Un rapport conjoint de Physicians for Human Rights et du Human Rights Center de UC Berkeley, publié le 13 juillet 2026, établit un bilan accablant. Entre juin 2025 et mai 2026, les forces de l'ordre américaines ont commis 412 incidents vérifiés d'« usage abusif » d'armes anti-émeutes lors de manifestations contre l'Immigration and Customs Enforcement (ICE). Ces tirs ont causé au moins 203 blessures documentées, incluant des cécités permanentes et des traumatismes crâniens. Le rapport définit précisément l'abus et révèle une escalade préoccupante.
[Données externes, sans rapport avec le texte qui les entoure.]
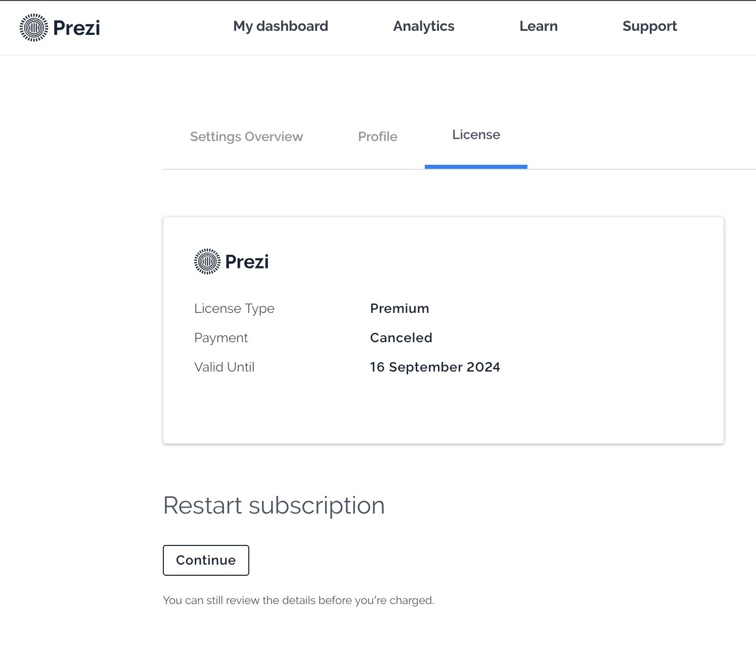Image resolution: width=756 pixels, height=645 pixels.
Task: Click the Restart subscription heading
Action: (x=274, y=505)
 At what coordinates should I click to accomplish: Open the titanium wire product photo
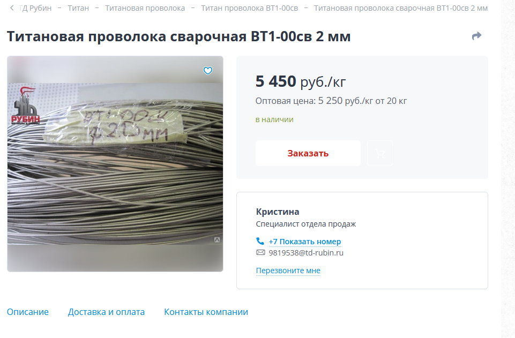pyautogui.click(x=115, y=164)
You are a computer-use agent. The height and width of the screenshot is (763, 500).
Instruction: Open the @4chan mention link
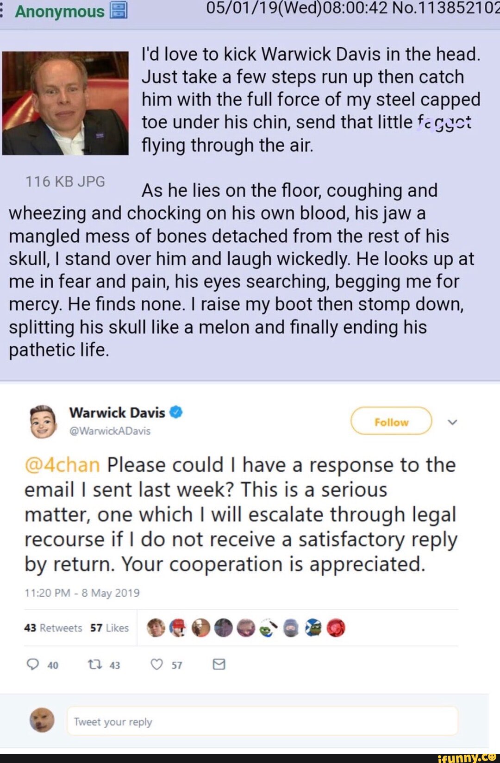(x=62, y=465)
Le rapport PHR/Berkeley : 412 cas d'usage abusif documentés
Une définition précise de l'abus
Selon les chercheurs, l'« usage abusif » ne se limite pas à un dysfonctionnement. Il correspond à trois types de violations : le ciblage de personnes protégées (journalistes, soignants), l'attaque de populations vulnérables (enfants, personnes âgées), et une utilisation technique inappropriée. Cette dernière inclut des tirs à courte portée ou dirigés vers la tête, en violation des consignes des fabricants. L'étude couvre les gaz lacrymogènes, balles en caoutchouc, grenades assourdissantes, et même des armes improvisées comme les chevaux de patrouille.
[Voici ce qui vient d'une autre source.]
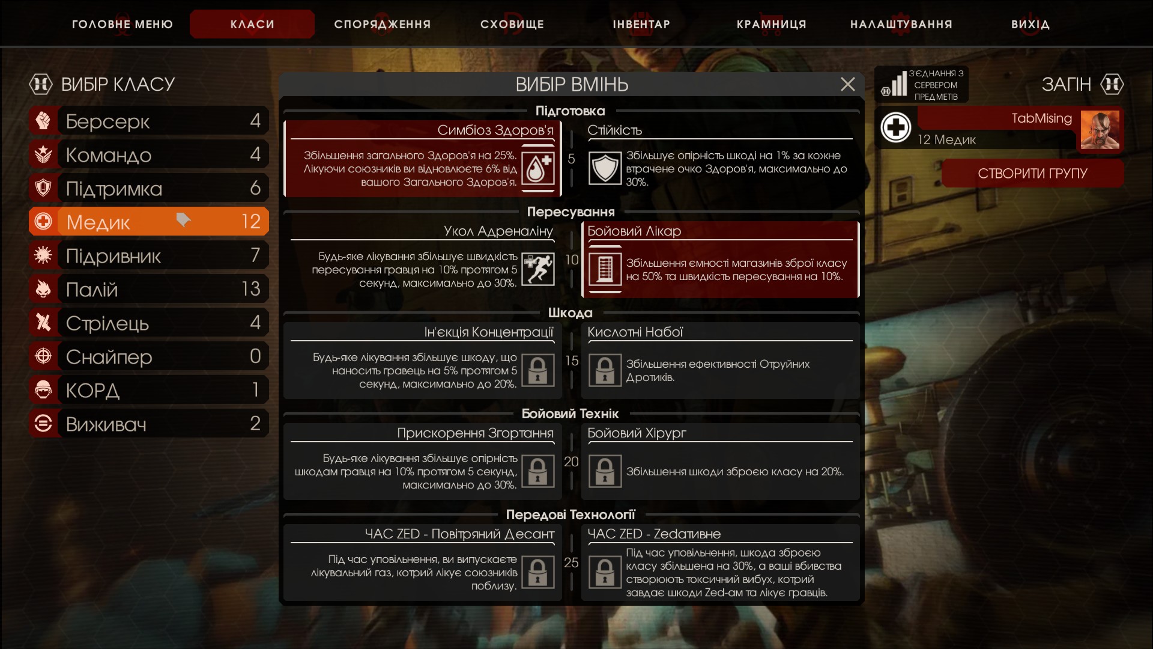Click the Снайпер crosshair icon

click(x=43, y=356)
La concentration géographique est frappante : plus de 86 % des incidents sont attribuables au Département de la Sécurité Intérieure (DHS), incluant ICE et le Customs and Border Protection (CBP). À Los Angeles, où se sont déroulés la majorité des cas, la police locale est également impliquée dans plus de la moitié des événements. Ce climat s'est intensifié avec le renforcement des opérations frontalières, comme en témoigne le déploiement de l'application CBP Home, qui encourage la délation et la surveillance des communautés.
Des blessures graves et permanentes
Les 203 blessures documentées incluent des cécités, des traumatismes crâniens, des lacérations et des fractures. Les auteurs estiment que le nombre réel est bien supérieur, de nombreuses lésions chimiques ou psychologiques n'étant pas visibles. Deux cas illustrent la gravité des conséquences : un manifestant de 23 ans, Jesus Javier Gomez Islas, a perdu définitivement la vue d'un œil à Los Angeles après avoir été touché par un projectile. Dans le comté d'Orange, un étudiant de 21 ans a subi la même cécité permanente de l'œil gauche, frappé par un agent fédéral. Ces blessures résultent directement de tirs interdits par les normes de sécurité.
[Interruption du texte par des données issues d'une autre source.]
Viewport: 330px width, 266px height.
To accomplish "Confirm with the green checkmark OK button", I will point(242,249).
Le rapport souligne une hausse des abus coïncidant avec l'arrivée en poste de Greg Bovino, ancien commandant de la patrouille frontière connu pour des tactiques dures. Cette escalade s'est produite avant sa retraite en mars 2026.
Normes internationales et regard sur la France
Le cadre onusien bafoué
Ces pratiques violent les Principes de base de l'ONU sur l'usage de la force et des armes à feu. Ces principes, élaborés par le Haut-Commissariat aux Droits de l'Homme (OHCHR), imposent que la force ne soit utilisée qu'en dernier recours, dans la stricte mesure du nécessaire, et de manière proportionnée à la menace. Les États ont l'obligation de sanctionner tout usage arbitraire ou abusif. Comme l'a documenté Amnesty International, ce problème est mondial : « des dizaines de morts et des milliers de mutilations » sont causés par un usage abusif de ces armes à travers le monde.
Le cas français des LBD
La question des armes intermédiaires n'est pas étrangère à la France. L'usage des lanceurs de balles de défense (LBD) lors des mouvements des gilets jaunes a provoqué un débat intense. Une étude rétrospective publiée dans The Lancet a comptabilisé 43 blessures oculaires graves causées par des LBD en France entre février 2016 et août 2019. Sur ces cas, 9 ont entraîné une énucléation (ablation de l'œil). Le collectif « Désarmons-les » a quant à lui dénombré 17 personnes ayant perdu un œil durant cette période. Les chiffres du Lancet montrent une explosion des cas, passant de 3 blessures oculaires en 2016-2017 à 40 en 2018-2019. La majorité des victimes sont des hommes jeunes, âgés en médiane de 26 ans. Malgré ces bilans, le Conseil d'État a refusé d'interdire l'arme en janvier 2019, jugeant son usage nécessaire face aux risques de violence grave.

Cette comparaison transatlantique met en lumière un point commun : l'usage d'armes « non létales » conduit à des mutilations graves lorsque les conditions de tir — distance, cible, contexte — ne respectent pas les impératifs de nécessité et de proportionnalité. Les deux situations interpellent sur l'équilibre entre le contrôle d'une foule et le respect de l'intégrité physique des manifestants, un équilibre que les standards internationaux rendent obligatoire.